If topic message retention is not configured, an unacknowledged message is
deleted from the subscription when its age exceeds the subscription's
message_retention_duration
property. On the other hand, if topic message
retention is configured, the unacknowledged message is deleted from the
subscription only when its age exceeds the maximum of the topic's and the
subscription's message_retention_duration
s.
Topic message retention
By default, a Pub/Sub topic discards messages as soon as they are
acknowledged by all subscriptions attached to the topic.
Configuring a topic with message retention gives you more flexibility, allowing
any subscription attached to the topic to seek back in time and replay
previously acknowledged messages up to the topic's
message_retention_duration
.
Topic message retention also allows a subscription to replay messages that are
published before you created a subscription.
A topic can retain published messages for a maximum of 31 days (configurable by
the topic's message_retention_duration
property) even after they
have been acknowledged by all attached subscriptions.
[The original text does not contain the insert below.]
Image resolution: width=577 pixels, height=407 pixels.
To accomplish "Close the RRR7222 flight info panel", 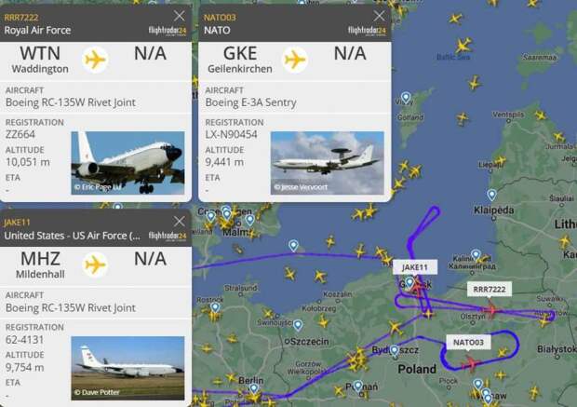I will (180, 16).
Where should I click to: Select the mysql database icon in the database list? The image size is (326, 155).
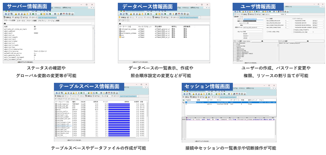pyautogui.click(x=120, y=32)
In cases where the topic's
message_retention_duration
is greater than the subscription's
message_retention_duration
, Pub/Sub discards a message only when
its age exceeds the topic's message_retention_duration
.
If topic message retention is enabled, storage costs for the messages retained by the topic are be billed to the topic's project.
Console
To create a topic with message retention enabled, follow these steps:
In the Google Cloud console, go to the Pub/Sub topics page.
Click Create topic.
In the Topic ID field, enter an ID for your topic.
Check the box for Set message retention duration. Leave the other options in their default settings.
Use the drop-down menus below Message retention duration to select the number of days, hours, and minutes to retain messages.
Click Create topic to save the topic.
To update a topic's message retention settings:
Select your topic from the Pub/Sub topics page.
Click Edit at the top of the topic details page.
Adjust the retention time or enable/disable message retention by checking or unchecking the box labeled Enable message retention.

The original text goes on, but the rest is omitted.